Extrait présenté —
LA CRISE AGRICOLE RUSSE A DES CAUSES


SOCIALES







     L'agriculture russe se caractérise moins par sa productivité en biens alimentaires que par sa productivité en crises politiques. En nous limitant à la période d'après-guerre, nous avons la destalinisation et la dékrouchtchévisation qui correspondent aux « difficultés » agraires de 1953 et 1963. D'autre part, si nous analysons plus en détail l'évolution de la production céréalière, telle qu'elle est indiquée dans le tableau suivant, nous constatons un cycle de crises.


(Nous indiquons les années, et la production en millions de quintaux)

1950 811   1958 1347

1951 806   1959 1248

1952 918   1960 1345

1953 819   1961 1375

1954 845   1962 1475

1955 1245   1963 1075

1956 1280   1964 1511

1957 1050


     De 1950 à 1952 la production croît, puis c'est la grave crise de 1953 ; croissance à nouveau jusqu'en 1956 suivie d'une baisse importante en 1957 qui est la cause de la réforme krouchtchévienne (vente des MTS aux kolkhozes, entre autres, 1958). De 1958 à 1962 la production reprend une croissance régulière, et, en 1963, c'est de nouveau la crise ; en 1964, bonne production mais, déjà, l'on parle d'une rechute pour 1965.


     De telles oscillations ne sont pas l'apanage de l'époque moderne de l'histoire russe. Marx avait noté les mêmes phénomènes au cours de celle qui suit immédiatement l'abolition du servage (1861).



« Pour le moment je ne puis manquer de faire une observation. Le sol étant épuisé et ne recevant pas les éléments (engrais artificiels, végétaux, animaux, etc.) dont il a besoin, continuera à la faveur changeante des saisons et dans des conditions indépendantes de la volonté humaine, à produire des moissons de volume variable, bien que, en considérant une série d'années, par exemple de 1870 à 1880, le caractère stagnant de la production se présente de la façon la plus frappante (la même remarque est valable à l'heure actuelle ; d'après les russes eux-mêmes, pour être satisfaisante la production céréalière devrait atteindre 1800 quintaux, ndr). Dans de telles conditions, les conditions climatiques favorables fraient le chemin à une année de famine (1963!) en consommant et en libérant rapidement les fertilisants minéraux encore latents dans le sol, tandis que vice-versa, une année de famine et, davantage encore, une série de mauvaises années à la suite, permettent aux minéraux contenus dans le sol à s'accumuler à nouveau et d'être efficaces au retour de conditions climatiques favorables. (C'est le cas de 1963 d'une part, et de la période 1950-1953, d'autre part, qui permirent les années favorables 1955-56 et 1964). Un tel processus existe naturellement partout, mais ailleurs il est modifié par l'intervention de l'agriculteur lui-même. Il devient le seul régulateur là où l'homme a cessé d'être une « puissance » faute de moyens.

Consigne A — Recopiez les lignes de la liste comprises entre celle qui contient « Given: Click bottom-left » et la fin de la liste, bornes incluses, en substituant « top-right » à « bottom-left » sans rien modifier d'autre. N'incluez pas les images dans votre réponse.
Le texte sur la crise agricole russe et la liste n'ont aucun lien entre eux.

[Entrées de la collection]
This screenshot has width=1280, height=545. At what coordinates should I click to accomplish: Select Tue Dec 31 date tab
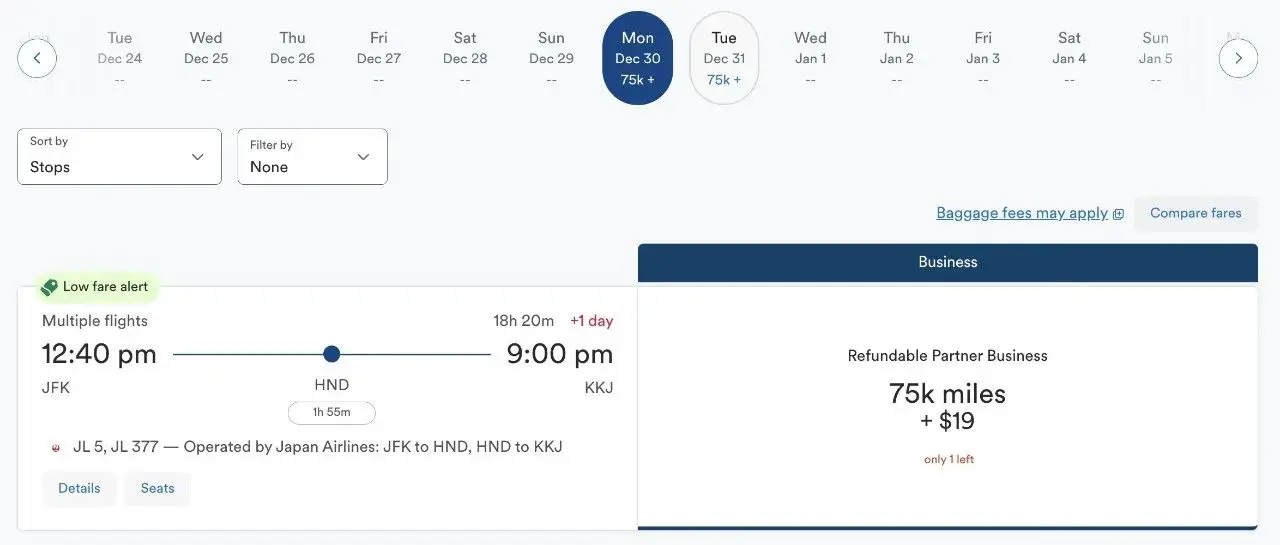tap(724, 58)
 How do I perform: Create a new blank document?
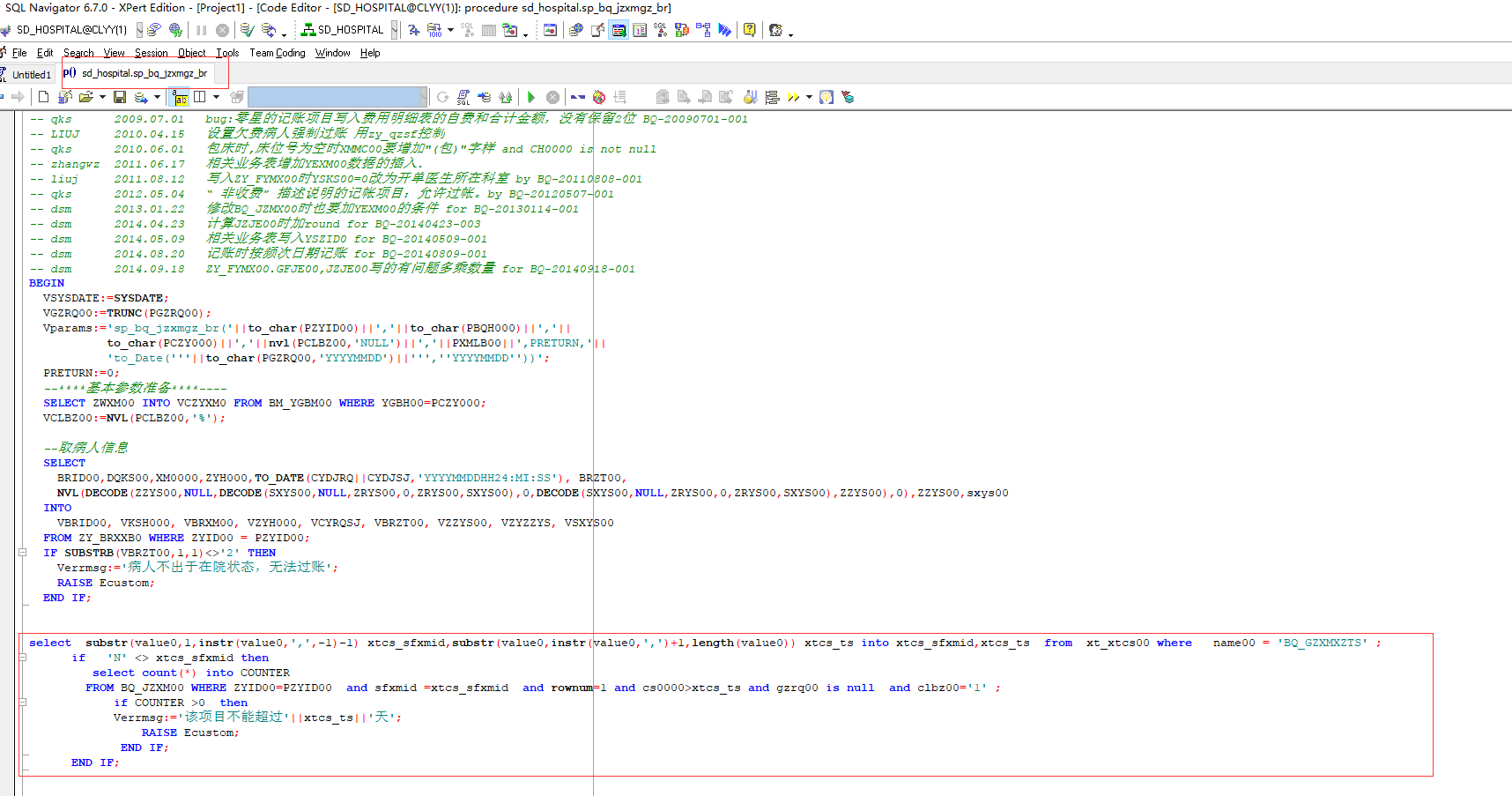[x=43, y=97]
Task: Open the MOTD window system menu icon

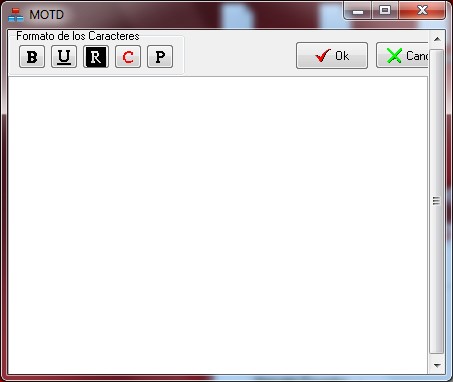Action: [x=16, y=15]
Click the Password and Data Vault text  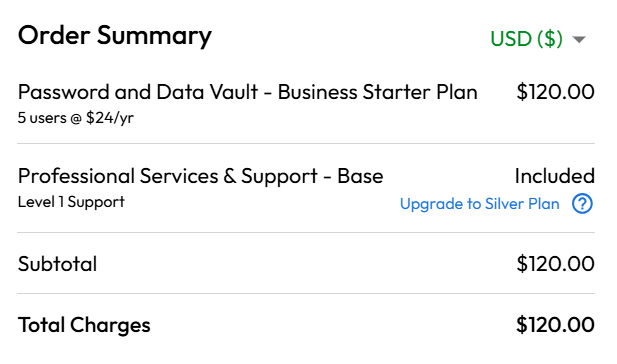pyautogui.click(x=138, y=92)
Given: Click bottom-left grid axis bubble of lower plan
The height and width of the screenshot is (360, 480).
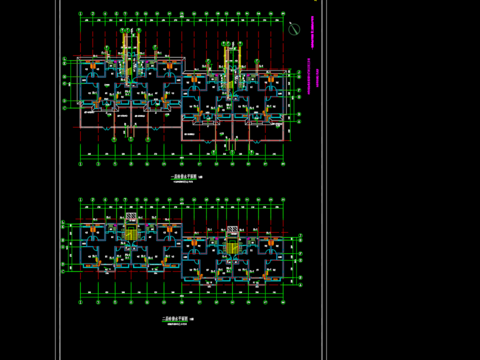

Consigne B — D'après le texte sur la crise agricole russe, quelle réforme la forte baisse de la production en 1957 a-t-elle entraînée ?

Réponse complète A —
Given: Click top-right grid axis bubble of lower plan
The height and width of the screenshot is (360, 480).

Réponse complète B — La réforme krouchtchévienne, avec entre autres la vente des MTS aux kolkhozes en 1958.